**ASSIGNED TASK:** Below are the records. Retype exactly the lines between the lines holding "[youtube] (248, 12)" and "首页 (520, 43)", inclusive.

**DATA SHOWN:**
=== Section Start ===
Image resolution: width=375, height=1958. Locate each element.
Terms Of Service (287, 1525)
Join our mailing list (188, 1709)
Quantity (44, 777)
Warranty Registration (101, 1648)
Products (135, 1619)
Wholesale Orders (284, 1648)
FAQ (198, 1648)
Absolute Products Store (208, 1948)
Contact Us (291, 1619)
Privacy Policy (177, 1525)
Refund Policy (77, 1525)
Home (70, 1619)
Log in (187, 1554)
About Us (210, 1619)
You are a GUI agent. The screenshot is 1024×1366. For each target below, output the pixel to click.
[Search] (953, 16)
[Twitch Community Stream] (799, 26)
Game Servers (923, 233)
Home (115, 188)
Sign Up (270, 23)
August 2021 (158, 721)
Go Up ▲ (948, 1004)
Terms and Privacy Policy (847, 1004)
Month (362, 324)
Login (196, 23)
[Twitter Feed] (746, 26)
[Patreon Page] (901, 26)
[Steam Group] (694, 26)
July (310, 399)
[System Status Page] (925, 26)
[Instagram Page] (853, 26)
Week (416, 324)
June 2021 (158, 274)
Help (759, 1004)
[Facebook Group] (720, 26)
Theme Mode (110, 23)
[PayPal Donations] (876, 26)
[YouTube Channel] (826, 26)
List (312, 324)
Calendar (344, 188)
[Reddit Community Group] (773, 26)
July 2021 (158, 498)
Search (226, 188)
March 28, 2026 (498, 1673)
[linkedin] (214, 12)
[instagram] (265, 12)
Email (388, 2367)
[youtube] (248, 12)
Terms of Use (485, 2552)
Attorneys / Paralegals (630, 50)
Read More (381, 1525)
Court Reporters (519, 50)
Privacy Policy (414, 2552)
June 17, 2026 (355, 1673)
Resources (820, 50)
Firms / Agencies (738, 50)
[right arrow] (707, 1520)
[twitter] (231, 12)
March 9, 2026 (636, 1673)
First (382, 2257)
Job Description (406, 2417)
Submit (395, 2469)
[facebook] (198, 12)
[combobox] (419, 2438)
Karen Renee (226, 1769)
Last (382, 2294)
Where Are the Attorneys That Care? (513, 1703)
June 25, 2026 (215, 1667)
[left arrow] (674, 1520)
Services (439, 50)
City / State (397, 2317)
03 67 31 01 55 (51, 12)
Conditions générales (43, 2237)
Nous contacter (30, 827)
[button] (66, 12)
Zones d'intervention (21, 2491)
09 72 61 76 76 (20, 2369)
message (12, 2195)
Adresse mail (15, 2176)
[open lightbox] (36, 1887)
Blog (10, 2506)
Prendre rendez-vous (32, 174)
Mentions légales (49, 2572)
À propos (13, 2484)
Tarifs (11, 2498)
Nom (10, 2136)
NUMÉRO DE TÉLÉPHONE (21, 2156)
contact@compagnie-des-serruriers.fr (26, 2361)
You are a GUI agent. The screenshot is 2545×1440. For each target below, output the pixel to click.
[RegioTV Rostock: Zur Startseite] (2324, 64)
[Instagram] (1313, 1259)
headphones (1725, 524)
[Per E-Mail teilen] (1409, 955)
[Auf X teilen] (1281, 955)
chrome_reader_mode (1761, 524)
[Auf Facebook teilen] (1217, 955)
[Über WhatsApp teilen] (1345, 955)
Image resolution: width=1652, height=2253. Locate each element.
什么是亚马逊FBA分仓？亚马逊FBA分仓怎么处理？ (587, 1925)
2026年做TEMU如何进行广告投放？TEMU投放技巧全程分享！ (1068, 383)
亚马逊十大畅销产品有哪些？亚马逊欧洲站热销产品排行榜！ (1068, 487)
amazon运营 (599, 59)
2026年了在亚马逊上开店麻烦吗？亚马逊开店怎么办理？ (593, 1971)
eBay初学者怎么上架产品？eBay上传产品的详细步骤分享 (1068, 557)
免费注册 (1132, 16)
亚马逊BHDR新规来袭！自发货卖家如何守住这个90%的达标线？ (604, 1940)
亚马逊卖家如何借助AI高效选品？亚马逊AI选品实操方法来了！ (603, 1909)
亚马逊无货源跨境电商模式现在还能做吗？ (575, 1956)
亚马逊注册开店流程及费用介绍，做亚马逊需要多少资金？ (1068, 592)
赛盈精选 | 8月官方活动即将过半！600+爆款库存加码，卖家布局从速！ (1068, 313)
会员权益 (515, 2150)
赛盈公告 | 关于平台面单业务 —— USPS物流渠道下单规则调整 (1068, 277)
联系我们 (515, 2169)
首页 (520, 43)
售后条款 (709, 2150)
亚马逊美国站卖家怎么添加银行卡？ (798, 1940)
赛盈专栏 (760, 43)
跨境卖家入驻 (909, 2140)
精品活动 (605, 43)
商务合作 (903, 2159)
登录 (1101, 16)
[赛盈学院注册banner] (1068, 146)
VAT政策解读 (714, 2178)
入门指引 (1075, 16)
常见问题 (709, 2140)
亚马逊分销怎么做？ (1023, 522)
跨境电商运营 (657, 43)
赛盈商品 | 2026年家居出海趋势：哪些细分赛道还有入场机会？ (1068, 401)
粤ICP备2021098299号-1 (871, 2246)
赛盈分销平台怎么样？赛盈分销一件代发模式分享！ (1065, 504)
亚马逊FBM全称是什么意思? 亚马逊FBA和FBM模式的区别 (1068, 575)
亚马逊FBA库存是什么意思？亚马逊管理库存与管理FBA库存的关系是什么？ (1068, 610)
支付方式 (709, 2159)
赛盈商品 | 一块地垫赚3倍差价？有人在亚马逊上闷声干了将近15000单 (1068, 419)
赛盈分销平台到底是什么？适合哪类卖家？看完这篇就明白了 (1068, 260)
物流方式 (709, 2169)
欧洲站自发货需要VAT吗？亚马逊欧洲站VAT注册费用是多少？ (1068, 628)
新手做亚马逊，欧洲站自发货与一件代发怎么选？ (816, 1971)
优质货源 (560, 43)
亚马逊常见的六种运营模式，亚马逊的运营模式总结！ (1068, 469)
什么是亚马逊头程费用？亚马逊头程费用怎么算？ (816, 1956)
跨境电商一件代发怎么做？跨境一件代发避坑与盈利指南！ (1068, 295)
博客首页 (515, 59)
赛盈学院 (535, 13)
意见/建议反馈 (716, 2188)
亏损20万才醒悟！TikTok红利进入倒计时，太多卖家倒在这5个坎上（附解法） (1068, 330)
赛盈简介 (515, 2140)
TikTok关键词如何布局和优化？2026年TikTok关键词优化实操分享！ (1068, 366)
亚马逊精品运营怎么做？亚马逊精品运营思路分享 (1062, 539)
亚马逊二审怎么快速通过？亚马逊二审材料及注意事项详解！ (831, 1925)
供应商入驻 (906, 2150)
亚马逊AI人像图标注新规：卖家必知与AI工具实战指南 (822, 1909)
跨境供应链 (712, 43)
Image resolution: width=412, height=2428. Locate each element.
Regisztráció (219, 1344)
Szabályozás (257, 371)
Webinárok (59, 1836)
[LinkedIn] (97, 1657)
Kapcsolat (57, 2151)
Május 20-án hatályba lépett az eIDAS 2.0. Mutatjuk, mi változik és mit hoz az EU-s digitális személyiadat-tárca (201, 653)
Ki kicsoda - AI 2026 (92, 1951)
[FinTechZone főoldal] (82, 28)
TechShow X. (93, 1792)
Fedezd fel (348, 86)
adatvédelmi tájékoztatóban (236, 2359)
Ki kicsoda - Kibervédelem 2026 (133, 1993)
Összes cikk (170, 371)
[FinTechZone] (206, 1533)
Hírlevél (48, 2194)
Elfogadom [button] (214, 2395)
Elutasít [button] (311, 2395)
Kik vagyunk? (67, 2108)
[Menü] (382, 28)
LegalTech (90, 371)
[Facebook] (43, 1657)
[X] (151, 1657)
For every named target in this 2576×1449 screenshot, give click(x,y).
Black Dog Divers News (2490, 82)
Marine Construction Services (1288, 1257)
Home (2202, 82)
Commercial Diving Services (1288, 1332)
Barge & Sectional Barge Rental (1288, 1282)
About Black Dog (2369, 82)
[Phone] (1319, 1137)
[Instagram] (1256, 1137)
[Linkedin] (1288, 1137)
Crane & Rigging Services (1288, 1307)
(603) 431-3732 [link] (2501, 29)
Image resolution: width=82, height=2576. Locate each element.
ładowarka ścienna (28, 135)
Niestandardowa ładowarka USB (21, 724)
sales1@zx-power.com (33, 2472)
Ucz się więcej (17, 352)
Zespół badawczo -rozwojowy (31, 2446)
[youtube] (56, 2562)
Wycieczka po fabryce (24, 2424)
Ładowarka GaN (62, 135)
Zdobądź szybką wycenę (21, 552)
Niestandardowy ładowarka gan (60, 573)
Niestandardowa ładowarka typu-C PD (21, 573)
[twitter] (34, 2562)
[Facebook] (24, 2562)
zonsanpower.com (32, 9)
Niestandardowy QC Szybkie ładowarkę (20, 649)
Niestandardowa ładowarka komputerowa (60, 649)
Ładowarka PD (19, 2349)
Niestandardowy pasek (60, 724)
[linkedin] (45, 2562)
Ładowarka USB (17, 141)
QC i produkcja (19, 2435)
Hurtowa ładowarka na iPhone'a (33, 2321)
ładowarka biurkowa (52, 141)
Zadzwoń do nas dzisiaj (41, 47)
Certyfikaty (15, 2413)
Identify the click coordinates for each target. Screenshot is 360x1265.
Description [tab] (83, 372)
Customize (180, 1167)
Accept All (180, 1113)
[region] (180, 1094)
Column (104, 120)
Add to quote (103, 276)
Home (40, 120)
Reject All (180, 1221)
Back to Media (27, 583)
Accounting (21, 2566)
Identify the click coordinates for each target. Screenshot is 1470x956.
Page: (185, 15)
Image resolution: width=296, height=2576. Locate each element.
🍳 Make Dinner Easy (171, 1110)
=== Section End ===
**RESPONSE FOR THIS EXERCISE:**
[youtube] (248, 12)
Terms of Use (485, 2552)
Attorneys / Paralegals (630, 50)
Read More (381, 1525)
Court Reporters (519, 50)
Privacy Policy (414, 2552)
June 17, 2026 (355, 1673)
Resources (820, 50)
Firms / Agencies (738, 50)
[right arrow] (707, 1520)
[twitter] (231, 12)
March 9, 2026 (636, 1673)
First (382, 2257)
Job Description (406, 2417)
Submit (395, 2469)
[facebook] (198, 12)
[combobox] (419, 2438)
Karen Renee (226, 1769)
Last (382, 2294)
Where Are the Attorneys That Care? (513, 1703)
June 25, 2026 (215, 1667)
[left arrow] (674, 1520)
Services (439, 50)
City / State (397, 2317)
03 67 31 01 55 (51, 12)
Conditions générales (43, 2237)
Nous contacter (30, 827)
[button] (66, 12)
Zones d'intervention (21, 2491)
09 72 61 76 76 (20, 2369)
message (12, 2195)
Adresse mail (15, 2176)
[open lightbox] (36, 1887)
Blog (10, 2506)
Prendre rendez-vous (32, 174)
Mentions légales (49, 2572)
À propos (13, 2484)
Tarifs (11, 2498)
Nom (10, 2136)
NUMÉRO DE TÉLÉPHONE (21, 2156)
contact@compagnie-des-serruriers.fr (26, 2361)
You are a GUI agent. The screenshot is 2545×1440. For each target below, output the pixel to click.
[RegioTV Rostock: Zur Startseite] (2324, 64)
[Instagram] (1313, 1259)
headphones (1725, 524)
[Per E-Mail teilen] (1409, 955)
[Auf X teilen] (1281, 955)
chrome_reader_mode (1761, 524)
[Auf Facebook teilen] (1217, 955)
[Über WhatsApp teilen] (1345, 955)
Image resolution: width=1652, height=2253. Locate each element.
什么是亚马逊FBA分仓？亚马逊FBA分仓怎么处理？ (587, 1925)
2026年做TEMU如何进行广告投放？TEMU投放技巧全程分享！ (1068, 383)
亚马逊十大畅销产品有哪些？亚马逊欧洲站热销产品排行榜！ (1068, 487)
amazon运营 (599, 59)
2026年了在亚马逊上开店麻烦吗？亚马逊开店怎么办理？ (593, 1971)
eBay初学者怎么上架产品？eBay上传产品的详细步骤分享 (1068, 557)
免费注册 (1132, 16)
亚马逊BHDR新规来袭！自发货卖家如何守住这个90%的达标线？ (604, 1940)
亚马逊卖家如何借助AI高效选品？亚马逊AI选品实操方法来了！ (603, 1909)
亚马逊无货源跨境电商模式现在还能做吗？ (575, 1956)
亚马逊注册开店流程及费用介绍，做亚马逊需要多少资金？ (1068, 592)
赛盈精选 | 8月官方活动即将过半！600+爆款库存加码，卖家布局从速！ (1068, 313)
会员权益 (515, 2150)
赛盈公告 | 关于平台面单业务 —— USPS物流渠道下单规则调整 (1068, 277)
联系我们 (515, 2169)
首页 (520, 43)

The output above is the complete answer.